■ **AIM OF THE EXERCISE**:
An exact copy of every entry below is needed.

■ **RECORDS FOR THIS TASK**:

┄┄┄┄┄┄

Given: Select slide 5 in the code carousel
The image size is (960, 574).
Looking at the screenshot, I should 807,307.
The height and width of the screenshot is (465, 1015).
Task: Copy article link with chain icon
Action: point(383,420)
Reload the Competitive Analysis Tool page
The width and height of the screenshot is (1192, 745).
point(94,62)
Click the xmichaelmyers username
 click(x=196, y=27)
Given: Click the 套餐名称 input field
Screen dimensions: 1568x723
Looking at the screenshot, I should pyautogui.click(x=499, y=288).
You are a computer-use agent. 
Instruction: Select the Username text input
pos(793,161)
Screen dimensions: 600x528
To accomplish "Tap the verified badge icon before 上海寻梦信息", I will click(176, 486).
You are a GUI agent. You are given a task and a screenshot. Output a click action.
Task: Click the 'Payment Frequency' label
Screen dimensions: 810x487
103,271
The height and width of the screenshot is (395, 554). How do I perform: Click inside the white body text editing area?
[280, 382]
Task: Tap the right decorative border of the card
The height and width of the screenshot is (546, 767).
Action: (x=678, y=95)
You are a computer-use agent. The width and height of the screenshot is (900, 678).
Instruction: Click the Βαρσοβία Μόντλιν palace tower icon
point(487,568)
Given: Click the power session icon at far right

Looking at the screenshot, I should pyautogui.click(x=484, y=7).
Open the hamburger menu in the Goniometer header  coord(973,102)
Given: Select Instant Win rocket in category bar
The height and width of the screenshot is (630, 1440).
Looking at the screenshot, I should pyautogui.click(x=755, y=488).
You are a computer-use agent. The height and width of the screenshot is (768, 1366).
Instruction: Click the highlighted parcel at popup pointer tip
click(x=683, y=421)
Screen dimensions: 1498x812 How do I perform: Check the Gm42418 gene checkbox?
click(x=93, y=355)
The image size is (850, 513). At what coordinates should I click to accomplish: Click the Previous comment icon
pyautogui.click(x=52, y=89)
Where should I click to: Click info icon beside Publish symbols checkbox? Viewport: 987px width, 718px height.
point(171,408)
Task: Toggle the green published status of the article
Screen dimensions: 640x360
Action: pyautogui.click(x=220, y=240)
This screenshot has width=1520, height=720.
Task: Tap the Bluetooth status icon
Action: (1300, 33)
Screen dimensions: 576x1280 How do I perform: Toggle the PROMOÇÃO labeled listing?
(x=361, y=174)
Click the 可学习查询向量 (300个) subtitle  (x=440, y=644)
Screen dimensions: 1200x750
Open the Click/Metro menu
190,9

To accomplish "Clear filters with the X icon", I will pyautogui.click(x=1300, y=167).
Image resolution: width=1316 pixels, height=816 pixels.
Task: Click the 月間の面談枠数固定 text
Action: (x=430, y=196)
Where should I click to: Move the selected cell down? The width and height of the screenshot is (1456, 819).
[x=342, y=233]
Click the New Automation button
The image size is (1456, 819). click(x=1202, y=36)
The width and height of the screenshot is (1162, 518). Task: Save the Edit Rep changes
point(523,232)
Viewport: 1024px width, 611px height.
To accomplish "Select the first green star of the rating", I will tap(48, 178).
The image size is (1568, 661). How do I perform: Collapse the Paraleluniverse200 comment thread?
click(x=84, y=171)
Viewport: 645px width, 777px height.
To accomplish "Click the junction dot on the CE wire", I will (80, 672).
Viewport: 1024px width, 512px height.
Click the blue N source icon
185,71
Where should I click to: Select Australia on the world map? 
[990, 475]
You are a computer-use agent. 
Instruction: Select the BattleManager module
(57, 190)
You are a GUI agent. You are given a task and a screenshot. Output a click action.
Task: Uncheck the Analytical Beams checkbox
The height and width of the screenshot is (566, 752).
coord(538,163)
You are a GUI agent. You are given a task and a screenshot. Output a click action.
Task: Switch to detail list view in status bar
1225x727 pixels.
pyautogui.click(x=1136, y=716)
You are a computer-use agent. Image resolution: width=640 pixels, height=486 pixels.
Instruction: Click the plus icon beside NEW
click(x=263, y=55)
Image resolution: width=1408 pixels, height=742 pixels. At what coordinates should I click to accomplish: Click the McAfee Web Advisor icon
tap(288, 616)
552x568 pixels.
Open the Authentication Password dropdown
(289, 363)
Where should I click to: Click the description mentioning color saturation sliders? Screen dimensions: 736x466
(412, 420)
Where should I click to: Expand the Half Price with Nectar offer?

┄┄┄┄┄┄

■ **WRITTEN RESPONSE**:
Given: Select slide 5 in the code carousel
The image size is (960, 574).
Looking at the screenshot, I should 807,307.
The height and width of the screenshot is (465, 1015).
Task: Copy article link with chain icon
Action: point(383,420)
Reload the Competitive Analysis Tool page
The width and height of the screenshot is (1192, 745).
point(94,62)
Click the xmichaelmyers username
 click(x=196, y=27)
Given: Click the 套餐名称 input field
Screen dimensions: 1568x723
Looking at the screenshot, I should pyautogui.click(x=499, y=288).
You are a computer-use agent. 
Instruction: Select the Username text input
pos(793,161)
Screen dimensions: 600x528
To accomplish "Tap the verified badge icon before 上海寻梦信息", I will click(176, 486).
You are a GUI agent. You are given a task and a screenshot. Output a click action.
Task: Click the 'Payment Frequency' label
Screen dimensions: 810x487
103,271
The height and width of the screenshot is (395, 554). How do I perform: Click inside the white body text editing area?
[280, 382]
Task: Tap the right decorative border of the card
The height and width of the screenshot is (546, 767).
Action: (x=678, y=95)
You are a computer-use agent. The width and height of the screenshot is (900, 678).
Instruction: Click the Βαρσοβία Μόντλιν palace tower icon
point(487,568)
Given: Click the power session icon at far right

Looking at the screenshot, I should pyautogui.click(x=484, y=7).
Open the hamburger menu in the Goniometer header  coord(973,102)
Given: Select Instant Win rocket in category bar
The height and width of the screenshot is (630, 1440).
Looking at the screenshot, I should pyautogui.click(x=755, y=488).
You are a computer-use agent. The height and width of the screenshot is (768, 1366).
Instruction: Click the highlighted parcel at popup pointer tip
click(x=683, y=421)
Screen dimensions: 1498x812 How do I perform: Check the Gm42418 gene checkbox?
click(x=93, y=355)
The image size is (850, 513). At what coordinates should I click to accomplish: Click the Previous comment icon
pyautogui.click(x=52, y=89)
Where should I click to: Click info icon beside Publish symbols checkbox? Viewport: 987px width, 718px height.
point(171,408)
Task: Toggle the green published status of the article
Screen dimensions: 640x360
Action: pyautogui.click(x=220, y=240)
This screenshot has width=1520, height=720.
Task: Tap the Bluetooth status icon
Action: (1300, 33)
Screen dimensions: 576x1280 How do I perform: Toggle the PROMOÇÃO labeled listing?
(x=361, y=174)
Click the 可学习查询向量 (300个) subtitle  (x=440, y=644)
Screen dimensions: 1200x750
Open the Click/Metro menu
190,9

To accomplish "Clear filters with the X icon", I will pyautogui.click(x=1300, y=167).
Image resolution: width=1316 pixels, height=816 pixels.
Task: Click the 月間の面談枠数固定 text
Action: (x=430, y=196)
Where should I click to: Move the selected cell down? The width and height of the screenshot is (1456, 819).
[x=342, y=233]
Click the New Automation button
The image size is (1456, 819). click(x=1202, y=36)
The width and height of the screenshot is (1162, 518). Task: Save the Edit Rep changes
point(523,232)
Viewport: 1024px width, 611px height.
To accomplish "Select the first green star of the rating", I will tap(48, 178).
The image size is (1568, 661). How do I perform: Collapse the Paraleluniverse200 comment thread?
click(x=84, y=171)
Viewport: 645px width, 777px height.
To accomplish "Click the junction dot on the CE wire", I will (80, 672).
Viewport: 1024px width, 512px height.
Click the blue N source icon
185,71
Where should I click to: Select Australia on the world map? 
[990, 475]
You are a computer-use agent. 
Instruction: Select the BattleManager module
(57, 190)
You are a GUI agent. You are given a task and a screenshot. Output a click action.
Task: Uncheck the Analytical Beams checkbox
The height and width of the screenshot is (566, 752).
coord(538,163)
You are a GUI agent. You are given a task and a screenshot. Output a click action.
Task: Switch to detail list view in status bar
1225x727 pixels.
pyautogui.click(x=1136, y=716)
You are a computer-use agent. Image resolution: width=640 pixels, height=486 pixels.
Instruction: Click the plus icon beside NEW
click(x=263, y=55)
Image resolution: width=1408 pixels, height=742 pixels. At what coordinates should I click to accomplish: Click the McAfee Web Advisor icon
tap(288, 616)
552x568 pixels.
Open the Authentication Password dropdown
(289, 363)
Where should I click to: Click the description mentioning color saturation sliders? Screen dimensions: 736x466
(412, 420)
Where should I click to: Expand the Half Price with Nectar offer?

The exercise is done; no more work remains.